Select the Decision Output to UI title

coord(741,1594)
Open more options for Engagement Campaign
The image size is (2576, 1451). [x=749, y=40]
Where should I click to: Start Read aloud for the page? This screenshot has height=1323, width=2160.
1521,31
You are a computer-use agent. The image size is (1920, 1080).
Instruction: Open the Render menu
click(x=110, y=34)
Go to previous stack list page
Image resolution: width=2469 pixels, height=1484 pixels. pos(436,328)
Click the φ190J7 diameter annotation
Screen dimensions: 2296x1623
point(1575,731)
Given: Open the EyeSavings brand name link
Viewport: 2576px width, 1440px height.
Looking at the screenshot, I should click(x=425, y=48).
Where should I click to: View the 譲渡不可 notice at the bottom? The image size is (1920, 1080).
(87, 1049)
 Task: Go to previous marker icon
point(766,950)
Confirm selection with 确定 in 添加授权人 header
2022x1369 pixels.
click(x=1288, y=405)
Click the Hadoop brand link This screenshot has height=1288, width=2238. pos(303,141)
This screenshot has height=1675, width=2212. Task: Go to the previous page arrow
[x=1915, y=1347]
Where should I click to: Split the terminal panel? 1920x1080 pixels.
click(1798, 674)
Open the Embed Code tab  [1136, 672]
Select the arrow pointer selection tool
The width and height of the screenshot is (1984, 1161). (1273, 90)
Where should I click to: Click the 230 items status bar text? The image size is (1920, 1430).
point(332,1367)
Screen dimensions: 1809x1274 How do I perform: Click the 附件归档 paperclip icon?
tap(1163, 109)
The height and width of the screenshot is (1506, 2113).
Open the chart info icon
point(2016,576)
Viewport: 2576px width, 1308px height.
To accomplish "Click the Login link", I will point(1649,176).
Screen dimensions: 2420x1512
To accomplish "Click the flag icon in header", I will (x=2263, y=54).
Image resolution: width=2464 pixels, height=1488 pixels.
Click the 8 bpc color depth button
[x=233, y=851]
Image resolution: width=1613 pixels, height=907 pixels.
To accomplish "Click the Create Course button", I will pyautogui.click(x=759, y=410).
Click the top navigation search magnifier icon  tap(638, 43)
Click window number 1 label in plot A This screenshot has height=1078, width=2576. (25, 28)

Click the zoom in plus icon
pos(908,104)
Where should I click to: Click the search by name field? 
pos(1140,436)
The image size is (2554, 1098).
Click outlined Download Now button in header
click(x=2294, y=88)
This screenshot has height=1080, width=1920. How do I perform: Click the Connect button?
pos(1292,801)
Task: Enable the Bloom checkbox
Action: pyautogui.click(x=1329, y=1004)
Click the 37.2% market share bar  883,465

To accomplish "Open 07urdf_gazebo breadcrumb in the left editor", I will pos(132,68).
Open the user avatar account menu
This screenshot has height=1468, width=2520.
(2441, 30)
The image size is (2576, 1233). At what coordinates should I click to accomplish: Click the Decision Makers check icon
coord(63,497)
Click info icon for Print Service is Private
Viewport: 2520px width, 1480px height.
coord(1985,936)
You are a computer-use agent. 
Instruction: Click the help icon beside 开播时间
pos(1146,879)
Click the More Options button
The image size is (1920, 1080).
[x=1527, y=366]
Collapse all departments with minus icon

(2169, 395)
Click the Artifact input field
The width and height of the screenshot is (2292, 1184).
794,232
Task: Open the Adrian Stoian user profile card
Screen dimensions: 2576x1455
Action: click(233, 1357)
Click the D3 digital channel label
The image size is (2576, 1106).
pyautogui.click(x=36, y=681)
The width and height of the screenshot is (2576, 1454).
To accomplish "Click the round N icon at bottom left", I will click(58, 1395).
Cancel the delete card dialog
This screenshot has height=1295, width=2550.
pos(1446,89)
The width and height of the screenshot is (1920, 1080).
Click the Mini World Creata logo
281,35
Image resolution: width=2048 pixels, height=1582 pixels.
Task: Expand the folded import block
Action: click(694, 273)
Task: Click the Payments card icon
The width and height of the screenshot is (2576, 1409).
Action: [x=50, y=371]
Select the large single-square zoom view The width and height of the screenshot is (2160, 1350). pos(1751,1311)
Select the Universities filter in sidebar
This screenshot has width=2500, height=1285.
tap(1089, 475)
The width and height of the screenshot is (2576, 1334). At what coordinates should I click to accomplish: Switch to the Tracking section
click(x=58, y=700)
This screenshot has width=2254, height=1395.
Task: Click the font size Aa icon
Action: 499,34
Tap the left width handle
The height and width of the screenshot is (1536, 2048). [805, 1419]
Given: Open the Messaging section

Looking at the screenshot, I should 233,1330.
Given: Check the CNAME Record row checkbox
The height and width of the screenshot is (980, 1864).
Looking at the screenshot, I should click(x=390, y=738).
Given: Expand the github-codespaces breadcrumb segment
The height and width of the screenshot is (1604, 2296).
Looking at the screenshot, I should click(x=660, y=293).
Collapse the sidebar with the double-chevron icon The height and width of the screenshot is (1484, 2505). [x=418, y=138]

WORK TO BE COMPLETED
The entries shown above must be reproduced in full, exactly as written.

EXERCISE RESULT
Select the Decision Output to UI title

coord(741,1594)
Open more options for Engagement Campaign
The image size is (2576, 1451). [x=749, y=40]
Where should I click to: Start Read aloud for the page? This screenshot has height=1323, width=2160.
1521,31
You are a computer-use agent. The image size is (1920, 1080).
Instruction: Open the Render menu
click(x=110, y=34)
Go to previous stack list page
Image resolution: width=2469 pixels, height=1484 pixels. pos(436,328)
Click the φ190J7 diameter annotation
Screen dimensions: 2296x1623
point(1575,731)
Given: Open the EyeSavings brand name link
Viewport: 2576px width, 1440px height.
Looking at the screenshot, I should click(x=425, y=48).
Where should I click to: View the 譲渡不可 notice at the bottom? The image size is (1920, 1080).
(87, 1049)
 Task: Go to previous marker icon
point(766,950)
Confirm selection with 确定 in 添加授权人 header
2022x1369 pixels.
click(x=1288, y=405)
Click the Hadoop brand link This screenshot has height=1288, width=2238. pos(303,141)
This screenshot has height=1675, width=2212. Task: Go to the previous page arrow
[x=1915, y=1347]
Where should I click to: Split the terminal panel? 1920x1080 pixels.
click(1798, 674)
Open the Embed Code tab  [1136, 672]
Select the arrow pointer selection tool
The width and height of the screenshot is (1984, 1161). (1273, 90)
Where should I click to: Click the 230 items status bar text? The image size is (1920, 1430).
point(332,1367)
Screen dimensions: 1809x1274 How do I perform: Click the 附件归档 paperclip icon?
tap(1163, 109)
The height and width of the screenshot is (1506, 2113).
Open the chart info icon
point(2016,576)
Viewport: 2576px width, 1308px height.
To accomplish "Click the Login link", I will point(1649,176).
Screen dimensions: 2420x1512
To accomplish "Click the flag icon in header", I will (x=2263, y=54).
Image resolution: width=2464 pixels, height=1488 pixels.
Click the 8 bpc color depth button
[x=233, y=851]
Image resolution: width=1613 pixels, height=907 pixels.
To accomplish "Click the Create Course button", I will pyautogui.click(x=759, y=410).
Click the top navigation search magnifier icon  tap(638, 43)
Click window number 1 label in plot A This screenshot has height=1078, width=2576. (25, 28)

Click the zoom in plus icon
pos(908,104)
Where should I click to: Click the search by name field? 
pos(1140,436)
The image size is (2554, 1098).
Click outlined Download Now button in header
click(x=2294, y=88)
This screenshot has height=1080, width=1920. How do I perform: Click the Connect button?
pos(1292,801)
Task: Enable the Bloom checkbox
Action: pyautogui.click(x=1329, y=1004)
Click the 37.2% market share bar  883,465

To accomplish "Open 07urdf_gazebo breadcrumb in the left editor", I will pos(132,68).
Open the user avatar account menu
This screenshot has height=1468, width=2520.
(2441, 30)
The image size is (2576, 1233). At what coordinates should I click to accomplish: Click the Decision Makers check icon
coord(63,497)
Click info icon for Print Service is Private
Viewport: 2520px width, 1480px height.
coord(1985,936)
You are a computer-use agent. 
Instruction: Click the help icon beside 开播时间
pos(1146,879)
Click the More Options button
The image size is (1920, 1080).
[x=1527, y=366]
Collapse all departments with minus icon

(2169, 395)
Click the Artifact input field
The width and height of the screenshot is (2292, 1184).
794,232
Task: Open the Adrian Stoian user profile card
Screen dimensions: 2576x1455
Action: click(233, 1357)
Click the D3 digital channel label
The image size is (2576, 1106).
pyautogui.click(x=36, y=681)
The width and height of the screenshot is (2576, 1454).
To accomplish "Click the round N icon at bottom left", I will click(58, 1395).
Cancel the delete card dialog
This screenshot has height=1295, width=2550.
pos(1446,89)
The width and height of the screenshot is (1920, 1080).
Click the Mini World Creata logo
281,35
Image resolution: width=2048 pixels, height=1582 pixels.
Task: Expand the folded import block
Action: click(694, 273)
Task: Click the Payments card icon
The width and height of the screenshot is (2576, 1409).
Action: [x=50, y=371]
Select the large single-square zoom view The width and height of the screenshot is (2160, 1350). pos(1751,1311)
Select the Universities filter in sidebar
This screenshot has width=2500, height=1285.
tap(1089, 475)
The width and height of the screenshot is (2576, 1334). At what coordinates should I click to accomplish: Switch to the Tracking section
click(x=58, y=700)
This screenshot has width=2254, height=1395.
Task: Click the font size Aa icon
Action: 499,34
Tap the left width handle
The height and width of the screenshot is (1536, 2048). [805, 1419]
Given: Open the Messaging section

Looking at the screenshot, I should 233,1330.
Given: Check the CNAME Record row checkbox
The height and width of the screenshot is (980, 1864).
Looking at the screenshot, I should click(x=390, y=738).
Given: Expand the github-codespaces breadcrumb segment
The height and width of the screenshot is (1604, 2296).
Looking at the screenshot, I should click(x=660, y=293).
Collapse the sidebar with the double-chevron icon The height and width of the screenshot is (1484, 2505). [x=418, y=138]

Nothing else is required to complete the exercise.